*Текст*

☆ ☆ ☆ ☆ ☆ ☆ ☆

Александр был с ним солидарен и стал в буквальном смысле слова наезжать на меня.
- Александр, вы же врач? – спросила его я.
- Врач.
- Так вот вы как врач наверняка знаете о такой неприятной болезни, как мононуклеоз, которая даёт тяжёлое осложнение на печень. Если вы не хотите, чтобы я здесь подохла по вашей милости, налейте мне, пожалуйста, сок.
Александр с ненавистью и натянутой улыбкой поставил на стол мой стакан и потянулся за ананасовым соком.
Саша тоже выкручивалась как могла.
Через какое-то время мне удалось выйти в туалет. Я проверила возможность отступления через окно – зря: второй этаж. Там же я успела написать смс своему другу Серёже, закинутому волею судьбы в неизвестном направлении – где-то глубоко в Мордовии… Серёжа отреагировал оперативно и просил держать его по возможности в курсе всех событий. Пообещал найти координатора, чтобы забрать нас.
А несчастных историков тем временем продолжали обильно накачивать алкоголем – просто спаивать. Бедный Миша практически лежал на столе – было видно, что алкогольдегидрогеназа у него в крови было ничтожно мало и что такого количества алкоголя ему не приходилось употреблять ни разу в жизни. Мише стало плохо. Мы с Сашей стали пододвигать к нему тарелки с пищей и уговаривать  съесть хотя бы что-то, дабы заполнить пустой желудок, в котором одиноко плескалась одна только водка да сок.
Таким образом скосило двое наших. Мы с Сашей опять остались вдвоём – наедине с бескрайней Мордовией.



11.

На избирательном участке мы бездействовали – вот практически всё, чем мы занимались. Пытались время от времени лишь запечатлеть происходящее на фотоаппарат.
Мы с Сашей ходили по залу, когда к нам подошёл Александр и сказал, что нам нужно ехать к Ане (а она среди нас была главной). Мы позвонили Ане – она сказала, что ждёт нас. Ну, думаем, значит, всё нормально.

☆ ☆ ☆ ☆ ☆ ☆ ☆

*Собранные данные*
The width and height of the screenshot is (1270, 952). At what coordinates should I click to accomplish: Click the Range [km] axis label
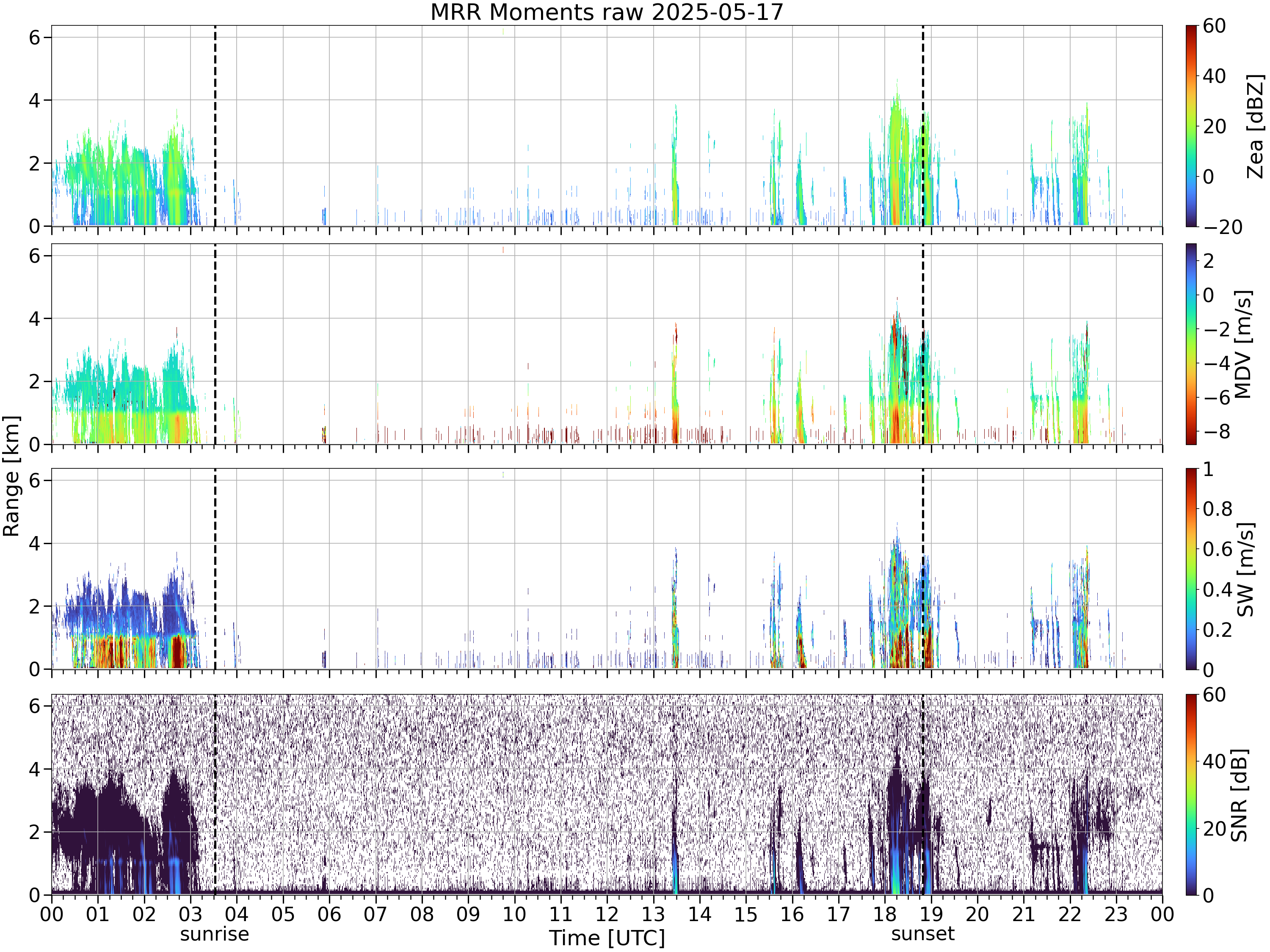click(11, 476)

☆ ☆ ☆ ☆ ☆ ☆ ☆

*Вопросы*
**1)** Перепишите слово в слово кусок рассказа про Мордовию: он начинается словами, где есть "Александр был с", и кончается на "чтобы забрать нас.".
**2)** Ответьте по рассказу про Мордовию:
(a) За каким соком потянулся Александр?
(b) На каком этаже было окно, через которое проверяли возможность уйти?
(c) Кто среди них был главной?
**3)** Напишите, что было дальше в рассказе про Мордовию, начиная сразу после его последнего предложения.

*Ответы ниже*
**1)**
Александр был с ним солидарен и стал в буквальном смысле слова наезжать на меня.
- Александр, вы же врач? – спросила его я.
- Врач.
- Так вот вы как врач наверняка знаете о такой неприятной болезни, как мононуклеоз, которая даёт тяжёлое осложнение на печень. Если вы не хотите, чтобы я здесь подохла по вашей милости, налейте мне, пожалуйста, сок.
Александр с ненавистью и натянутой улыбкой поставил на стол мой стакан и потянулся за ананасовым соком.
Саша тоже выкручивалась как могла.
Через какое-то время мне удалось выйти в туалет. Я проверила возможность отступления через окно – зря: второй этаж. Там же я успела написать смс своему другу Серёже, закинутому волею судьбы в неизвестном направлении – где-то глубоко в Мордовии… Серёжа отреагировал оперативно и просил держать его по возможности в курсе всех событий. Пообещал найти координатора, чтобы забрать нас.

**2)**
(a) За ананасовым.
(b) На втором.
(c) Аня.

**3)**
Нас усадили в машину и повезли к Аниному участку. Дотуда мы доехали минут за десять. Вышла Аня. Оказалось, что её дезинформировали – сказали, что мы приехали по своему какому-то делу. А нам, в свою очередь, заверили, что по делу нас как раз  таки ждёт Аня. Мы поняли, что опять попали впросак.
Обратная дорога показалась нам адом. Чёрное небо, белый снег, ни одного фонаря на улице, огромные сугробы. На двадцатой минуте езды мы начали волноваться.
- Когда мы приедем? – спросила я, скрывая страх.
- Скоро! Мы просто объезд делаем – так короче! – ответил водитель лет двадцати, который только что пил пиво из бутылки того, кто сидел на месте пассажира.
- Странный объезд, который занимает вдвое больше времени, чем прямая дорога, - съязвила Саша.
И тут машина поворачивает к лесу и едет по его кромке.
В моём солнечном сплетении появились признаки животного страха и паники. Кровь с силой ударила в голову, а конечности похолодели. Я стала перешёптываться с Сашей. Было видно, что она боится не меньше, только успешно это скрывает.
И тут машина слёту врезается в полутораметровый сугроб и завязает.
- Всё, - подумала я. Сердце, кажется, тоже так подумало, потому что биться на мгновение перестало.
- Нам к 20.00 надо быть на участке! Немедленно везите нас в ДК! – Саша повысила голос. – Иначе мы всё расскажем Александру Николаевичу.
- Так он нас и попросил вас к Ане отвезти! – заржал тот, что сидел на пассажирском месте.
- Что случилось? Почему мы стоим? – я еле сдерживалась, чтобы не закричать.
- Да машина завязла! Лёшка, ну ты м*дак! – второй театрально толкнул водителя.
- А что я? Это машина сраная! Теперь тут будем до утра сидеть…
Мы с Сашей незаметно переглянулись и поняли друг друга как никогда. Парни впереди драматично перебранивались. Было понятно, что они играют.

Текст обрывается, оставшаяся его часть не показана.